(Collected data)
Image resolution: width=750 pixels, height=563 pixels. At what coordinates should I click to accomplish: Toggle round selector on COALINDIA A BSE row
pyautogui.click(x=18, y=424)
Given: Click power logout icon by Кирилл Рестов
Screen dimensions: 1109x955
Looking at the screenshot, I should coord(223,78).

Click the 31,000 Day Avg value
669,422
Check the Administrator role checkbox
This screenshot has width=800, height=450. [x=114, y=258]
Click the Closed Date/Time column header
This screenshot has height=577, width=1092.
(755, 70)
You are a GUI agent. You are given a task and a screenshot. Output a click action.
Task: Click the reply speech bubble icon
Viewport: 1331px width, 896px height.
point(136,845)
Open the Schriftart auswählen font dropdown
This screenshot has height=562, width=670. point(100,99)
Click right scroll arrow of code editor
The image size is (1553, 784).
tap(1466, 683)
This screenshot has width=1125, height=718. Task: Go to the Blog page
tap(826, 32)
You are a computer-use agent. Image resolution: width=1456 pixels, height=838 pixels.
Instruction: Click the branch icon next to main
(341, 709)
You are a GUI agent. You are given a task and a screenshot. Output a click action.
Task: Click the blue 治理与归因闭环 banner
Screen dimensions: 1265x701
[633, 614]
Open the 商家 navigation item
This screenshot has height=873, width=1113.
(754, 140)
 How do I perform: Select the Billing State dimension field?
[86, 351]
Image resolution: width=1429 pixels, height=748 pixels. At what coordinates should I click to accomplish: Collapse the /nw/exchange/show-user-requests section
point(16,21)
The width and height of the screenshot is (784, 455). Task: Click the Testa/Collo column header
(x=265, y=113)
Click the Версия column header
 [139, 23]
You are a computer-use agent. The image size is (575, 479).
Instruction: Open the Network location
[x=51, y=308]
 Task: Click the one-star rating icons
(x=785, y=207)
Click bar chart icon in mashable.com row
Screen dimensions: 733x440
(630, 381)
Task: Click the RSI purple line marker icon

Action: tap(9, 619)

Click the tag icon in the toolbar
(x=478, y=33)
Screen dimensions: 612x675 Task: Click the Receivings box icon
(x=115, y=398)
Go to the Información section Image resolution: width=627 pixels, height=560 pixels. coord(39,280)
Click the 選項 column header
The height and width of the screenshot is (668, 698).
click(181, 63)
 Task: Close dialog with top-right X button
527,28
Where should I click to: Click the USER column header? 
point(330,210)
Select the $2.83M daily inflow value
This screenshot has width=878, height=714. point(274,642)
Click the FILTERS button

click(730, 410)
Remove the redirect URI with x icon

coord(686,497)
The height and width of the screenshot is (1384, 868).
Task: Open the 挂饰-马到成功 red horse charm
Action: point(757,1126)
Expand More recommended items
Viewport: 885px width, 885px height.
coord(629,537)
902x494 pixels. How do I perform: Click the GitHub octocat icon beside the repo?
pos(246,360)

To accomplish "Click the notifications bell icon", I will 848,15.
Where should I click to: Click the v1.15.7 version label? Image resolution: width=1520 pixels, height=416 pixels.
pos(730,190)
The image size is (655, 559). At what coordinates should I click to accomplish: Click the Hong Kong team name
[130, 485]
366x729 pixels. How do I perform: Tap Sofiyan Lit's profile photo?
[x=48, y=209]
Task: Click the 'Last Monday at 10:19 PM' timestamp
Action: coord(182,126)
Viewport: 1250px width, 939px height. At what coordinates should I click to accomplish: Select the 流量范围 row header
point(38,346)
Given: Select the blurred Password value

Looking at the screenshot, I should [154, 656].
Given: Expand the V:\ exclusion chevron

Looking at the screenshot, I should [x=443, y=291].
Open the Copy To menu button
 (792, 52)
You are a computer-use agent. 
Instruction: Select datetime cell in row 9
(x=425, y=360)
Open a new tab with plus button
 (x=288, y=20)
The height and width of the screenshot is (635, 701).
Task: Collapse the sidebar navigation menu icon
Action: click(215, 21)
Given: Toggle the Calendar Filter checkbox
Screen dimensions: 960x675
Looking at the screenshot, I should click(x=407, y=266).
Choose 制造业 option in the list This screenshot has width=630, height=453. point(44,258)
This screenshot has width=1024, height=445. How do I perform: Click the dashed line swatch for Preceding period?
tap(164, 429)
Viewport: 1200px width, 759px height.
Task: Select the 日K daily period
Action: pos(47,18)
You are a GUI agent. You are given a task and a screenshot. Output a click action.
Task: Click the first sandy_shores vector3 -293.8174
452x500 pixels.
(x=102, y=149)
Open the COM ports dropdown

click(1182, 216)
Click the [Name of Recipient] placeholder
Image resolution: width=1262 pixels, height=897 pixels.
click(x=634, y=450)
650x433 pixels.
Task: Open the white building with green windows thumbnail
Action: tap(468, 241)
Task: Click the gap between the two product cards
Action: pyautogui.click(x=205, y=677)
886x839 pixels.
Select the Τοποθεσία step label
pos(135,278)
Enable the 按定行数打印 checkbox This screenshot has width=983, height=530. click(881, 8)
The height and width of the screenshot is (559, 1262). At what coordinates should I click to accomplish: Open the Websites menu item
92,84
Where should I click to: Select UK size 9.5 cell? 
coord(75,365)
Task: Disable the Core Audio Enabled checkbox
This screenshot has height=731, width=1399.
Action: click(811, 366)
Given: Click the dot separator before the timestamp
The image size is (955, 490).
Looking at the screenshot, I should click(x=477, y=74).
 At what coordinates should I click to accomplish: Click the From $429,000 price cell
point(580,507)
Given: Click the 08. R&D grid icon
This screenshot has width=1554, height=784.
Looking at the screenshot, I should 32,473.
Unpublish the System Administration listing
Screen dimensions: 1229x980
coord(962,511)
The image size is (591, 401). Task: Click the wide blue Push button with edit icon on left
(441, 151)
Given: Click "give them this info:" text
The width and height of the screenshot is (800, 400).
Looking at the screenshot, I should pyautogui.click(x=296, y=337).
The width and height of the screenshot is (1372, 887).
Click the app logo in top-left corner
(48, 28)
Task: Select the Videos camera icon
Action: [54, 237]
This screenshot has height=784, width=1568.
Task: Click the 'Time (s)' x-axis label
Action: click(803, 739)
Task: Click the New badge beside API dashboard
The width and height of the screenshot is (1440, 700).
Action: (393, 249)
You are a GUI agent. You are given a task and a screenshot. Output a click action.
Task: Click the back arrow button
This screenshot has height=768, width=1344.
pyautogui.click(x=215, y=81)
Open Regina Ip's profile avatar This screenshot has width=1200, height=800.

* Work order:
Pull every line containing "computer" out of the entries.

* Problem solution:
You are a computer-use agent. Image resolution: width=1456 pixels, height=838 pixels.
You are a computer-use agent. The image size is (575, 479).
You are a computer-use agent. 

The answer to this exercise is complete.